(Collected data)
• • • • • • •
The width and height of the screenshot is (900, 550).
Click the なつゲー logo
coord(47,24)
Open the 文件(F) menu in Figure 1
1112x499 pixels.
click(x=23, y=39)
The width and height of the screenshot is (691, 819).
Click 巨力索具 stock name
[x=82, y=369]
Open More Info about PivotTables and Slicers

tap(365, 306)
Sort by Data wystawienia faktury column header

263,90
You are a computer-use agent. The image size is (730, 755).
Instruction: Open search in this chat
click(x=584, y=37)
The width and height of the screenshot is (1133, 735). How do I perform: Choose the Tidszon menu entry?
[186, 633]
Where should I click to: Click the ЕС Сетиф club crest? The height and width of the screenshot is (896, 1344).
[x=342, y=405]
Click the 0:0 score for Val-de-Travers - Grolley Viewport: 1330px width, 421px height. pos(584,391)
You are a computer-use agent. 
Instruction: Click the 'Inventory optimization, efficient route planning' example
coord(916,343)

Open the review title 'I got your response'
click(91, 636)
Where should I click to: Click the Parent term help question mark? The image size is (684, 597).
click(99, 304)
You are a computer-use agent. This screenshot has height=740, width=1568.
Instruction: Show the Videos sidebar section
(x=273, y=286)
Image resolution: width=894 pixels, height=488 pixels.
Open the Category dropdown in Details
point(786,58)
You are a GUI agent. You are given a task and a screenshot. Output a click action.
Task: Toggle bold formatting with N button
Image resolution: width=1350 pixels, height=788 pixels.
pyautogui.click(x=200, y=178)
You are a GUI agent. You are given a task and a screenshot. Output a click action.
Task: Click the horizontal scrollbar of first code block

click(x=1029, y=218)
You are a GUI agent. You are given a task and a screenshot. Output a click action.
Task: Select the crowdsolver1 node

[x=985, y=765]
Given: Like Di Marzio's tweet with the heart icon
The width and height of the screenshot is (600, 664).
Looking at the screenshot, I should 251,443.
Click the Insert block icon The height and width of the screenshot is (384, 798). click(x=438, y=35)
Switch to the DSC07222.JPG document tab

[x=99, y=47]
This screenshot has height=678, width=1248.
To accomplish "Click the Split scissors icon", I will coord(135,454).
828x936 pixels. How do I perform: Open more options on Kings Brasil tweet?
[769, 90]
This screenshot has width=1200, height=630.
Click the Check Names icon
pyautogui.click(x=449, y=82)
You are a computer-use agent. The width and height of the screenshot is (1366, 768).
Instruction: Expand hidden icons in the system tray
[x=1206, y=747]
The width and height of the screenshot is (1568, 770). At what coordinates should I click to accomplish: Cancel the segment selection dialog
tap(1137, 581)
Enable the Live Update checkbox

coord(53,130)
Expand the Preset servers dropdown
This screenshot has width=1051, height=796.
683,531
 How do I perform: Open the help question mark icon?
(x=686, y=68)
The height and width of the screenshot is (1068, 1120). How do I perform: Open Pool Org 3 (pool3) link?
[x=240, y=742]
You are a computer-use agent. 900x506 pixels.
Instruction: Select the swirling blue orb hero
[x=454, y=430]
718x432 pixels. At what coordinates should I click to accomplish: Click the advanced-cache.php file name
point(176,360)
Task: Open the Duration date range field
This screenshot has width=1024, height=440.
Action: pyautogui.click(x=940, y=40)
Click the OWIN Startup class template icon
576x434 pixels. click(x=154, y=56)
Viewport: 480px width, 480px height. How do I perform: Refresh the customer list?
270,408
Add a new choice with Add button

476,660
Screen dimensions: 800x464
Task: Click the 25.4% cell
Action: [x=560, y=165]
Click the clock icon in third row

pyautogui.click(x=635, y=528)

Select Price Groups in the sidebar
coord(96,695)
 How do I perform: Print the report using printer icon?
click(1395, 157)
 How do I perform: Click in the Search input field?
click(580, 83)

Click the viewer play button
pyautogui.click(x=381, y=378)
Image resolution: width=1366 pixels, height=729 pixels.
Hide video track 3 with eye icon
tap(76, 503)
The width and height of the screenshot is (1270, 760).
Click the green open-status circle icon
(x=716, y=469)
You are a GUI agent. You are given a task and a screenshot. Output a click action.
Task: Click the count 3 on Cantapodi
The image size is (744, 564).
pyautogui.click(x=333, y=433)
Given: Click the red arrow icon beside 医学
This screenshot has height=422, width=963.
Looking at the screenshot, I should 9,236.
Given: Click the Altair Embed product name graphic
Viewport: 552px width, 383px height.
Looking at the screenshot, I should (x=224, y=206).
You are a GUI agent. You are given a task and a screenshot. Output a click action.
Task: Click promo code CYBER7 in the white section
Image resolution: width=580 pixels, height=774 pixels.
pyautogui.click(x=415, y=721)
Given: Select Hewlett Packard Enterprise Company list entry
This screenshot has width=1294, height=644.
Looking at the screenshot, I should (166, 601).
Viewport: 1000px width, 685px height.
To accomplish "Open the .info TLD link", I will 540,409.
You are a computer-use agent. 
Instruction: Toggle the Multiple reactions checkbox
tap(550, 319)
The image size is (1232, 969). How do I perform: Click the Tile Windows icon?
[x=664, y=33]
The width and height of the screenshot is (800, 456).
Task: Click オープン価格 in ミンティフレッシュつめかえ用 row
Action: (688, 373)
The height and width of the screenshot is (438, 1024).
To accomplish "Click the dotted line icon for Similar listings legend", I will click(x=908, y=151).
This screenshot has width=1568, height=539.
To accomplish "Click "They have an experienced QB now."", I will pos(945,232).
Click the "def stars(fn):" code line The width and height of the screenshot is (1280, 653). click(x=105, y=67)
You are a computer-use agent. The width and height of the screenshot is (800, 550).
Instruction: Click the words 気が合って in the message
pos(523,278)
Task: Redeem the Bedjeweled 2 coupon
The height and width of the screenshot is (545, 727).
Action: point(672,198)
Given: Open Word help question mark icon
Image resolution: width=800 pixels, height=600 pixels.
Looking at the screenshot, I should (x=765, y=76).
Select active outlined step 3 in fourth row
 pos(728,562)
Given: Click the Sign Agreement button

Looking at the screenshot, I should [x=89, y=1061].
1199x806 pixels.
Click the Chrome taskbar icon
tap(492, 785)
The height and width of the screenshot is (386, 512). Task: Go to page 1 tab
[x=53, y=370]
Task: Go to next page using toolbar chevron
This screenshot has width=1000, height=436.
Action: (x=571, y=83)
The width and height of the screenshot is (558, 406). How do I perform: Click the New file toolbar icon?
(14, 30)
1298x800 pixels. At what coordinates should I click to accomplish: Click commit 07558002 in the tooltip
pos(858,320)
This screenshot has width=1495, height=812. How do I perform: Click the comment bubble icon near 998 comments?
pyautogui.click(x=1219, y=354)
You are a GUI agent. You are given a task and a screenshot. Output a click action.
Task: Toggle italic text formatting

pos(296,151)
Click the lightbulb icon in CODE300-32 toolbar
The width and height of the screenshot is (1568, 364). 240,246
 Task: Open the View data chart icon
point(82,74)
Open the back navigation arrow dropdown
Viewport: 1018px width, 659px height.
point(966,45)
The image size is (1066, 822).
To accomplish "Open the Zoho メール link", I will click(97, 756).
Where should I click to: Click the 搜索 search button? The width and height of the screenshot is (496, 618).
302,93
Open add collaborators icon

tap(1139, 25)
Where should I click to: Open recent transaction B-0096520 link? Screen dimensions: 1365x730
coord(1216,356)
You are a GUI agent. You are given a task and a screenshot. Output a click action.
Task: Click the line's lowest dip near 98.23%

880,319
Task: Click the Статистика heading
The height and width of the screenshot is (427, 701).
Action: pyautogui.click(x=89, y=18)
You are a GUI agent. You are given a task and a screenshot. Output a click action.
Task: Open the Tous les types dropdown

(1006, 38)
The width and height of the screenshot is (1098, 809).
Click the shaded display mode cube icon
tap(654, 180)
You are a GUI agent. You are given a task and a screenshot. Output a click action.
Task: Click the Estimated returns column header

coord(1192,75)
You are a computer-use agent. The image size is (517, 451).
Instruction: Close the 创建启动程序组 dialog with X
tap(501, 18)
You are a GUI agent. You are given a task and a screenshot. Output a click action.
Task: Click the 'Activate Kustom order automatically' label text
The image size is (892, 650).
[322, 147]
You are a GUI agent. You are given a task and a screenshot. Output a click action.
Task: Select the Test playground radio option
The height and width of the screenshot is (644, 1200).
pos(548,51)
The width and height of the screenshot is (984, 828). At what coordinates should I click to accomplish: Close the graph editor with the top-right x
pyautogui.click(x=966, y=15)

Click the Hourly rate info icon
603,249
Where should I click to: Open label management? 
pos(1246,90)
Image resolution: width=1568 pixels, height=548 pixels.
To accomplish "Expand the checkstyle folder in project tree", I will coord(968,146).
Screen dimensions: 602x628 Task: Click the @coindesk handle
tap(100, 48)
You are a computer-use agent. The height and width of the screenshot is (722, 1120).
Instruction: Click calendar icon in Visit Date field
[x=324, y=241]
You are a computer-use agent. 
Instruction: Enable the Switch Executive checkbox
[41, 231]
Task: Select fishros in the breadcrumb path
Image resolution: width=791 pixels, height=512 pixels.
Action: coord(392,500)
• • • • • • •
=== WORK TASK ===
Extract every line from the records above that contains the word "arrow".

=== RESPONSE ===
Given: Click the red arrow icon beside 医学
Open the back navigation arrow dropdown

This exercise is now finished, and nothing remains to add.